Fica bem claro que o senhor Ricardo Hinrichsen trata o projeto “Cidadão Rubro-Negro” como um projeto de sócio-torcedor. Ou mais do que isso, já que o intuito era “ir além”. Considerando que um gerente de marketing seja um subordinado ao vice-presidente de marketing, ficam as perguntas:

1) Como pode um subordinado contradizer as palavras de seu próprio superior hierárquico?
2) De fevereiro de 2008 até o presente momento, a vice-presidência de marketing do Clube de Regatas do Flamengo mudou de opinião com relação ao lançamento de um projeto de sócio-torcedor, é isto?
3) Que diabos de pesquisa é esta que concluiu que um projeto de sócio-torcedor no Flamengo “não valeria a pena”? Foi encomendada a quem? Por que a mesma não teve a devida publicidade?
4) ATÉ QUANDO A DIRETORIA DO FLAMENGO VAI REMAR CONTRA OS ANSEIOS DA IMENSA MAIORIA DE SUA TORCIDA, ÁVIDA POR SE ASSOCIAR AO CLUBE, GERAR RECEITAS E NOS RECOLOCAR NO CAMINHO DAS VITÓRIAS E DOS TÍTULOS DE IMPORTÂNCIA?????


Se o Flamengo atingisse míseros 0,08% de sócios-contribuintes, como no caso do Santos e do Corinthians - e considerando um valor fictício R$ 50 (cobrado por boa parte dos clubes), arrecadaríamos R$ 1.400.000,00 mensais. Quase R$ 17 milhões anuais. Já se atingíssemos um percentual de 1,5% da torcida (próximo ao conseguido pelo Internacional, onde 1,7% dos torcedores são sócios), o projeto nos catapultaria a receitas de R$ 26 milhões mensais, R$ 315 milhões anuais. Dívida paga em um ano.

Este exercício está longe de ter semelhança com aquela velha lenga-lenga de “se cada torcedor do Flamengo der um real, blá blá bla”. Não. Baseei-me em fatos.
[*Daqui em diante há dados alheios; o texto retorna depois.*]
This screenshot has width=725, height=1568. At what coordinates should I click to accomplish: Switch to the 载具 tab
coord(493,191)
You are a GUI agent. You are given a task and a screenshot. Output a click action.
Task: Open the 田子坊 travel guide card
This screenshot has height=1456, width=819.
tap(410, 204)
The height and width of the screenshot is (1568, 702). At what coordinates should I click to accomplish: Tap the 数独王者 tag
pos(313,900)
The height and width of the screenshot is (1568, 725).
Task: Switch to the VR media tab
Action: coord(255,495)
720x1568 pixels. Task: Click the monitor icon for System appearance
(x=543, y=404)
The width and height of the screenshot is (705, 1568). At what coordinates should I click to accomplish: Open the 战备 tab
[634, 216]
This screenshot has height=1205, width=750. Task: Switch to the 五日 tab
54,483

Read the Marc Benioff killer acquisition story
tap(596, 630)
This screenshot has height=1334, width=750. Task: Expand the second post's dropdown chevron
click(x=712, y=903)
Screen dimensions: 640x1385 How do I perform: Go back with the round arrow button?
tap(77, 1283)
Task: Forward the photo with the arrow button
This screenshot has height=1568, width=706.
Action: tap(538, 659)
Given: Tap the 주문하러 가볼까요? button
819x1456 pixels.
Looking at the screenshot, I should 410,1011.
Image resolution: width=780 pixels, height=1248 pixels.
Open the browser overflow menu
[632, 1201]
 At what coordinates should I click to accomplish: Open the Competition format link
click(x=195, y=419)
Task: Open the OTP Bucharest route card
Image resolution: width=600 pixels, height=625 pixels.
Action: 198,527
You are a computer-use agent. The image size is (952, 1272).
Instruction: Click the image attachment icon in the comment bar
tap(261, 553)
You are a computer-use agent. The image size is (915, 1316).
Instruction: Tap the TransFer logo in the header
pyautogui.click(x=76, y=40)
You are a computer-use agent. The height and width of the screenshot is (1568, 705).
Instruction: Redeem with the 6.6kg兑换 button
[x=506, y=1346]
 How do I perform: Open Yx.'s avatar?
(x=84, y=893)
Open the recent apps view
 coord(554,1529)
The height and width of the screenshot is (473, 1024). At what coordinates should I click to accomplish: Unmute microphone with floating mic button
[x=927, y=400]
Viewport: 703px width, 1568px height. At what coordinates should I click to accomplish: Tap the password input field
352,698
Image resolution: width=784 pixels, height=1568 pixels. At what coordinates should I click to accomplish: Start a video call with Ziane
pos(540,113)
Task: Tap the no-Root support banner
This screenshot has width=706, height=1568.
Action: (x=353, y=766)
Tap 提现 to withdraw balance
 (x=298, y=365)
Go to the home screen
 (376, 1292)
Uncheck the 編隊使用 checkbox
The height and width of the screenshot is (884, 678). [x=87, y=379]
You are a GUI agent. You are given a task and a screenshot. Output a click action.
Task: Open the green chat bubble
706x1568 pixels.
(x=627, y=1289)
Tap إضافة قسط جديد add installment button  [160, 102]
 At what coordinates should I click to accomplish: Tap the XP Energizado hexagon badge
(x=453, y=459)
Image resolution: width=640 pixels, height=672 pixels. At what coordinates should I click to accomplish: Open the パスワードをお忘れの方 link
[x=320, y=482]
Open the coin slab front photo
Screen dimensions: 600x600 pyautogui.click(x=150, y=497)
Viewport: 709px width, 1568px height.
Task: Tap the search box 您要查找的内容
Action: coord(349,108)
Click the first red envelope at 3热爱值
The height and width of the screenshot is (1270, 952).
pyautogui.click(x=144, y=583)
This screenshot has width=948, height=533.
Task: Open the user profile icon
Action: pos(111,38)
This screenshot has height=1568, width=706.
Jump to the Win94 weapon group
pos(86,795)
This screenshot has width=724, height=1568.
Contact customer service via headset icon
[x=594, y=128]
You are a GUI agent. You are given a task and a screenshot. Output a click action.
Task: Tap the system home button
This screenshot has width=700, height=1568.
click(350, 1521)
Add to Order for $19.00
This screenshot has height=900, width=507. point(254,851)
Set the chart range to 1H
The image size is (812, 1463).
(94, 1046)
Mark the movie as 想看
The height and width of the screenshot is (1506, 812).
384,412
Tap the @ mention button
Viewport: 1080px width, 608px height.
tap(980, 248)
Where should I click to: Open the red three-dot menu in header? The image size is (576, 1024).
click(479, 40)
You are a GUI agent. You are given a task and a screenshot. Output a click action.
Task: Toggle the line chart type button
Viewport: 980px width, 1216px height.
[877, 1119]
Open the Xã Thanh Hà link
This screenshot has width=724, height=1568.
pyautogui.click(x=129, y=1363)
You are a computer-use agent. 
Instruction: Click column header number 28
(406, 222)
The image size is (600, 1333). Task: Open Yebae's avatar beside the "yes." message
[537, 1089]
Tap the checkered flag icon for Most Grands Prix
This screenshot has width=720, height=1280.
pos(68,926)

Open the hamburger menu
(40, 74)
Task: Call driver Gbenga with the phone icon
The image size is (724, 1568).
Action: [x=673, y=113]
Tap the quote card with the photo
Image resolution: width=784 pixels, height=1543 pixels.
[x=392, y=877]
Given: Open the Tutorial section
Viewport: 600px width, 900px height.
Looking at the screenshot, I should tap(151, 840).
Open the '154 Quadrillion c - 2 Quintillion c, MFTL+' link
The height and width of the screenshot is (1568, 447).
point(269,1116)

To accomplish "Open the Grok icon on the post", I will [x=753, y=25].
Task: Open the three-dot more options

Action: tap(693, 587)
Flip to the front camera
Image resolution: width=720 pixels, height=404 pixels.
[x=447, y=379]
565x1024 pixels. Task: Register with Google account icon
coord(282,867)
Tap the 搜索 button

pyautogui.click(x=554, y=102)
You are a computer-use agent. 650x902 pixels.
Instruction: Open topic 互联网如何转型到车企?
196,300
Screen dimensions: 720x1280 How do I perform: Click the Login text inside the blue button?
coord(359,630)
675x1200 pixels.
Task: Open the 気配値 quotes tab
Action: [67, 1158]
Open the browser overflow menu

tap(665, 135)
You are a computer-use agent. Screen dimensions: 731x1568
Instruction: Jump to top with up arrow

Em percentuais empiricamente verificados nos projetos de sócio-torcedor de outros clubes brasileiros. Excluí, na melhor das hipóteses, 98,5% dos torcedores do Flamengo da amostra daqueles que estão decididamente dispostos a contribuírem com o clube, pois é assim que estes projetos funcionam. Diante destes números, e dos questionamentos elencados acima, este espaço está aberto a possíveis direitos de resposta.

Isto se houver um mínimo de preocupação com relação às demandas da torcida do Flamengo, naturalmente.

E que sejam bons argumentos. Não topamos qualquer negócio.